> [任務簡述]
續寫論述《肘后備急方》以灸法救治中風的網頁節選,自其最後一句之後接寫下去。

> [網頁節選]

****************************************

3.3 救治方法豐富簡便,因勢利導,療效快捷 《肘后備急方》本為治療急癥而設,收錄了當時最具效驗的簡便急癥救治方法,總以一針、二灸、三用藥為原則,然在中風治療中以灸法為先,力求節約搶救時間,同時多種治療方法并用,對中風的臨床急救意義非凡。
3.3.1 首重灸法,扶正祛邪 葛洪的妻子鮑姑擅長灸法,是我國醫學史上有記載的第一位女灸家,葛洪的灸療造詣亦深。唐宋以前,中風病機多以外風說為主,從“內虛邪中”立論[11]。《肘后備急方》成書于東晉時期,葛洪首選灸法治療中風急癥,在中風篇中,共列有23條條文,其中9條明言灸法,可見葛洪對灸法的重視,倡導扶正驅邪治療中風。首先,葛洪強調辯證施灸,在“治卒霍亂諸急方第十二”中明確提出灸療原則——“須明案次第,莫為亂灸,須有其病,乃隨病灸之”[1],有是癥則用是法,不可亂灸,且取穴定位精準,所灸壯數明確,如:“若眼上睛垂者,灸目兩眥后三壯”[1];“若不識人者,灸季脅、頭各七壯”[1];“不能語者,灸第二槌或第五槌上五十壯……”[1]。其次,葛洪所選艾灸方法眾多且創新,如隔瓦甑灸治療“身中有掣痛不仁,不隨處者”[1],屬于隔物灸范疇,在灸法史上實現了一大創舉,奠定了隔物灸法的基礎[12];又如用繆灸法治療“口喎僻”,“若口左僻,灸右吻,右僻,灸左吻”[1],此法是葛洪根據《黃帝內經》繆刺之法演變而來,繆刺強調“左病治右,右病治左”[13],對于治療中風口眼歪斜效果顯著,而現代醫學研究已證明中樞型面癱病變在對側,這足見葛洪對中風有較深刻的研究。再次,葛洪不拘泥于艾灸,還倡導灸藥并用,充分發揮不同治療方法的特點,如:“若眼反口噤,腹中切痛者,灸陰囊下……又別有服膏之方”[1]。

****************************************

> [數據摘錄]

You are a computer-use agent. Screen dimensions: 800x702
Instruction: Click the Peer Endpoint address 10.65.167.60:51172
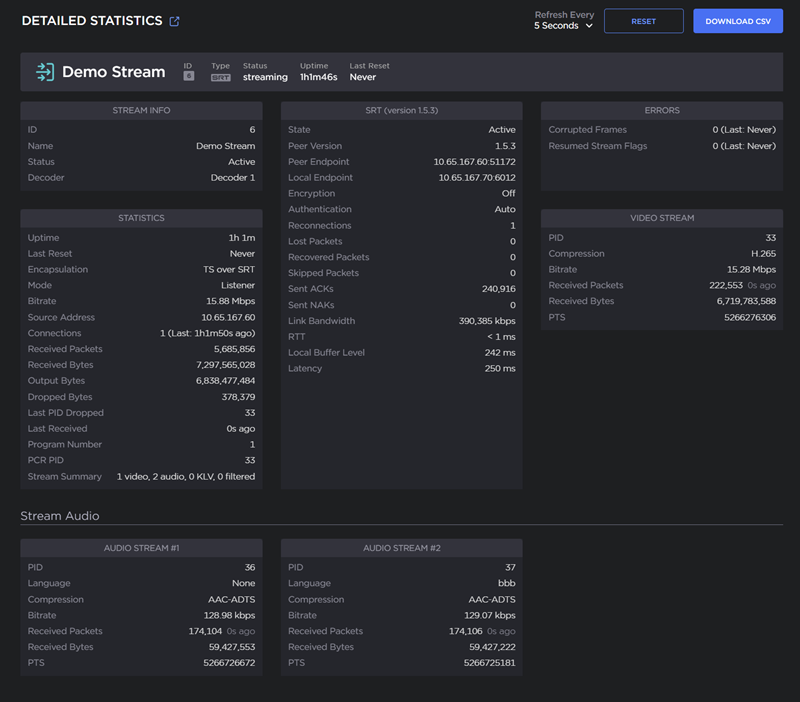click(x=474, y=162)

****************************************

> [練習成果]
3.3.2 急救之法多樣,簡便靈驗 中風不語仍是目前臨床中風急癥患者的常見癥,即使現代醫學發展迅猛,但對其治療上仍缺乏有效的治療方式,而在葛洪書中卻不缺乏眾多“簡便靈驗”的中風不語救治方法,如:“灸第二椎或第五椎上;豉、茱萸煮取服;苦酒煮菰子敷頸;煮大豆汁飲;煮豉汁美酒攪飲;桂削皮搗篩著舌下咽之;枝葉酒煮飲之;橘皮煮取服之;濃煮苦竹葉服之;搗荷根,酒和絞飲其汁;通草、干姜、附子、茯神、防風、桂、石膏、麻黃、白術、杏仁為末蜜丸服;竹瀝諸湯服之;針大椎旁一寸五分;石、桂末,綿裹如棗納舌下;燒馬勒銜鐵納苦酒中飲之;獨活酒煎溫服;藜蘆天南星為丸,溫酒下;荷根絞取汁,酒和,溫服”[1]等。毋庸置疑,除中風不語外,對于每一個中風急癥的治療,《肘后備急方》都收集了盡可能多的救治方法,為求急救,基本上囊括了內服、針灸、貼敷、涂搽、塞藥、吹入、熏洗、煙熏、乃至燒灼[1]等療法。而對上述救治方法的療效判斷,書中不乏“立瘥、即瘥、即佳、即止、即住、一時間愈矣”[1]等判斷字眼,足可見其療效迅捷,充分體現了兩晉時期的中醫藥急救水平,為現代中風急癥中醫藥治療提供了大量的臨床經驗依據和充分自信。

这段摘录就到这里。